Her statement follows reports based on new leaks from former NSA systems analyst Edward Snowden indicating that the NSA listened to Merkel and 34 other foreign leaders.
“With respect to NSA collection of intelligence on leaders of U.S. allies—including France, Spain, Mexico and Germany—let me state unequivocally: I am totally opposed,” Feinstein said. She added that the U.S. should not be “collecting phone calls or emails of friendly presidents and prime ministers” unless in an emergency with approval of the president.
European Union officials who are in Washington to meet with lawmakers ahead of White House talks said U.S. surveillance of their people could affect negotiations over a U.S.-Europe trade agreement.

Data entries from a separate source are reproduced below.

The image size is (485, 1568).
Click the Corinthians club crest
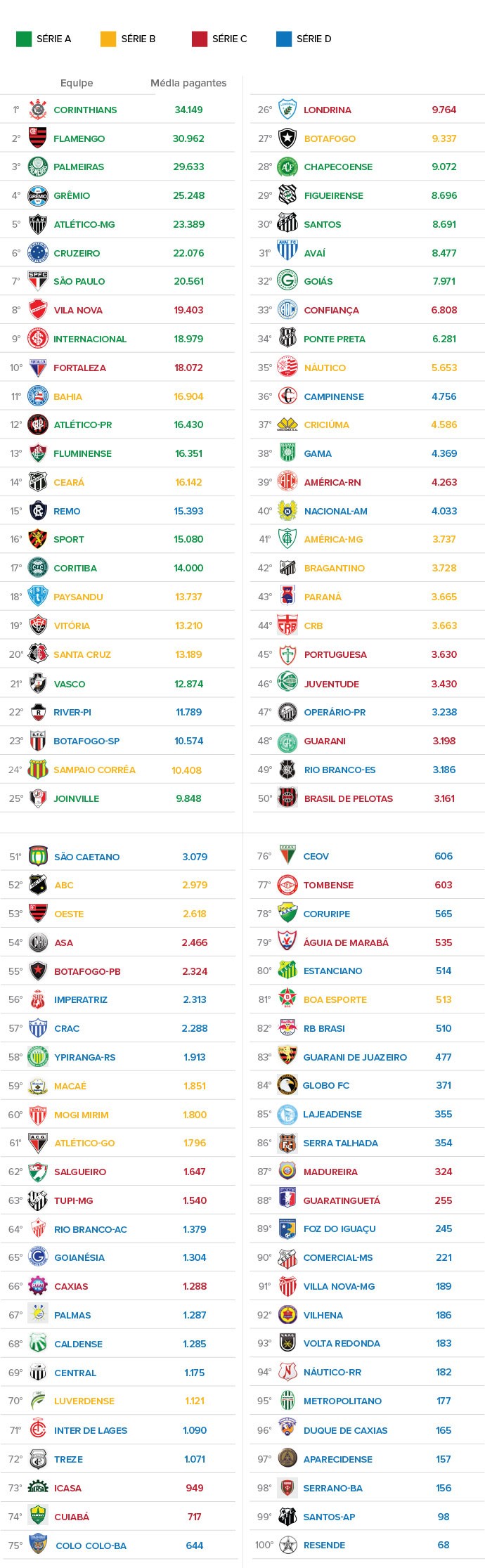(x=38, y=110)

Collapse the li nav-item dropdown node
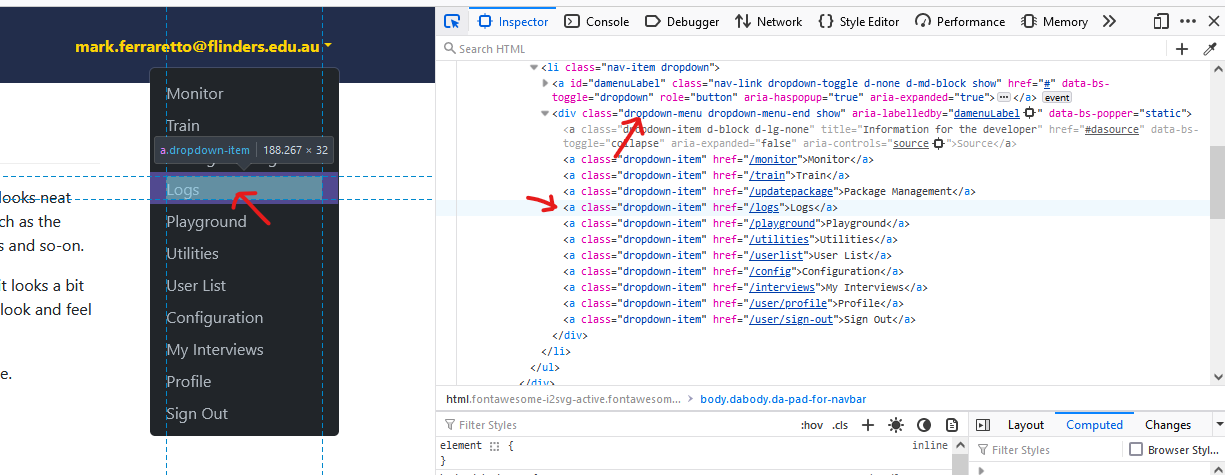[533, 67]
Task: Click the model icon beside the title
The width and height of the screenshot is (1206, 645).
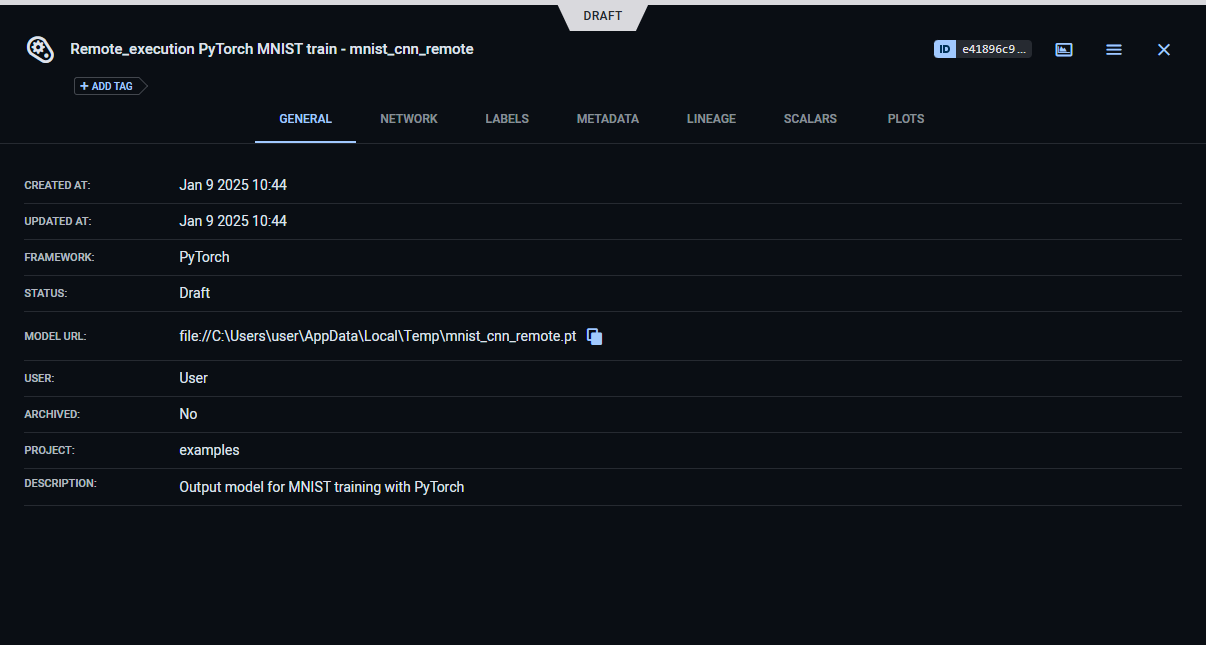Action: 39,49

They said European privacy must be better protected.
Many officials in Germany and other European governments have made clear, however, that they don't favor suspending the U.S.-EU trade talks which began last summer because both sides stand to gain so much through the proposed deal, especially against competition from China and other emerging markets.

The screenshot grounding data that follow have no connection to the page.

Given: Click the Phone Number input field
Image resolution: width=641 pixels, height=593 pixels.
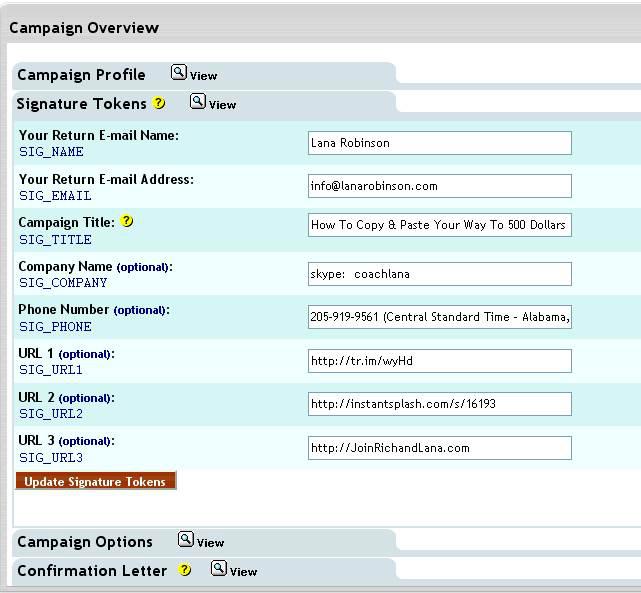Looking at the screenshot, I should pos(439,317).
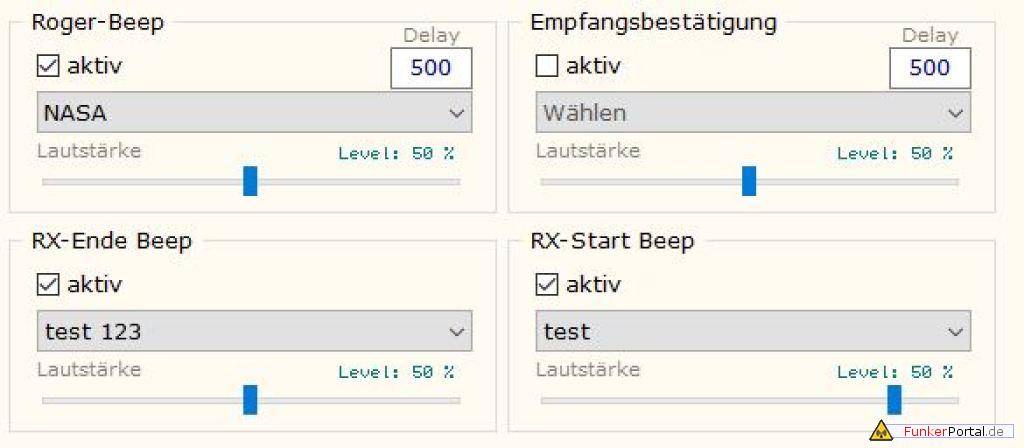
Task: Expand the 'test' RX-Start Beep dropdown
Action: point(753,331)
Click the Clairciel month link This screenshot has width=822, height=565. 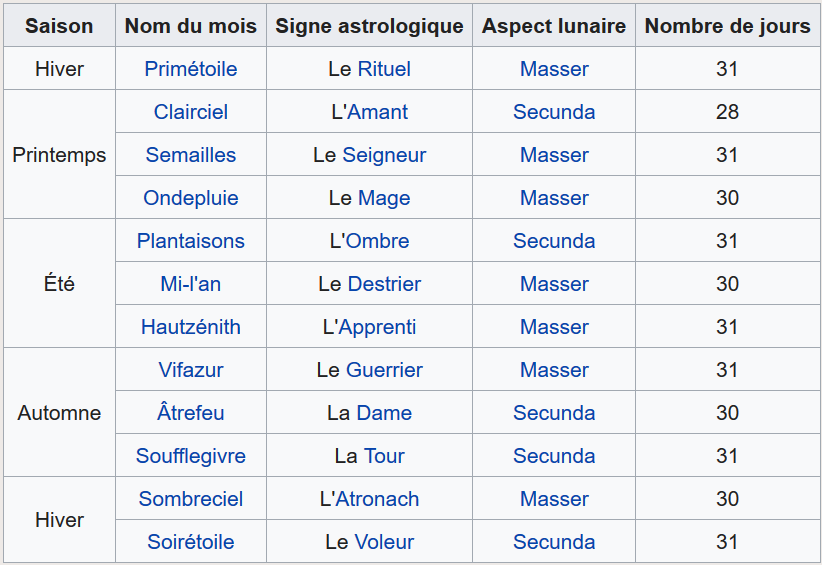191,112
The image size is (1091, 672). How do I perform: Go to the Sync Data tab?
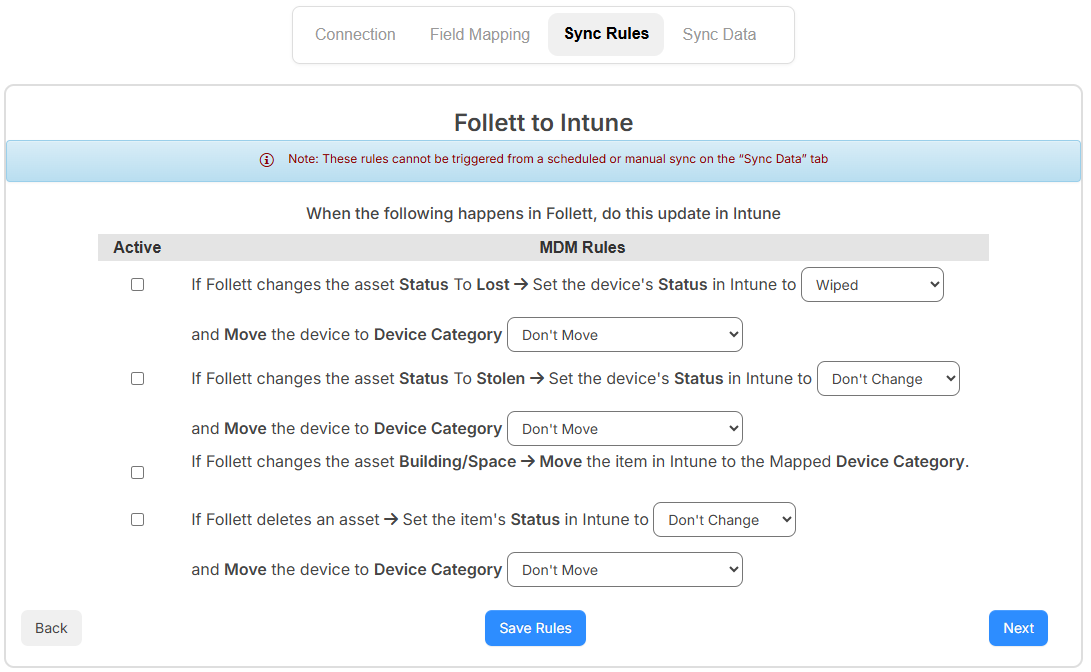tap(719, 34)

As tensions with European allies escalate, the top U.S. intelligence official declassified dozens of pages of top secret documents in an apparent bid to show the NSA was acting legally when it gathered millions of Americans' phone records.
Director of National Intelligence James R. Clapper said he was following the president's direction to make public as much information as possible about how U.S. intelligence agencies spy under the Foreign Intelligence Surveillance Act. Monday's release of documents focused on Section 215 of the Patriot Act, which allows the bulk collection of U.S. phone records.

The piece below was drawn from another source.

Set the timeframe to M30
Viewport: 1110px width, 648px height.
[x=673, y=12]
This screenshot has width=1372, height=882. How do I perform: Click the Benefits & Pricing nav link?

The document release is part of an administration-wide effort to preserve the NSA's ability to collect bulk data, which it says is key to tracking key terror suspects, but which privacy activists say is a breach of the Constitution's ban on unreasonable search and seizure of evidence from innocent Americans.
The release of the documents comes ahead of a House Intelligence Committee hearing Tuesday on FISA reform.
The documents support administration testimony that the NSA worked to operate within the law and fix errors when they or their systems overreached. One of the documents shows the NSA admitting to the House Intelligence Committee that one of its automated systems picked up too much telephone metadata. The February 2009 document indicates the problem was fixed.
Another set of documents shows the judges of the FISA court seemed satisfied with the NSA's cooperation. It says that in September 2009, the NSA advised the Senate Intelligence Committee about its continuing collection of Americans' phone records and described a series of demonstrations and briefings it conducted for three judges on the secretive U.S. spy court.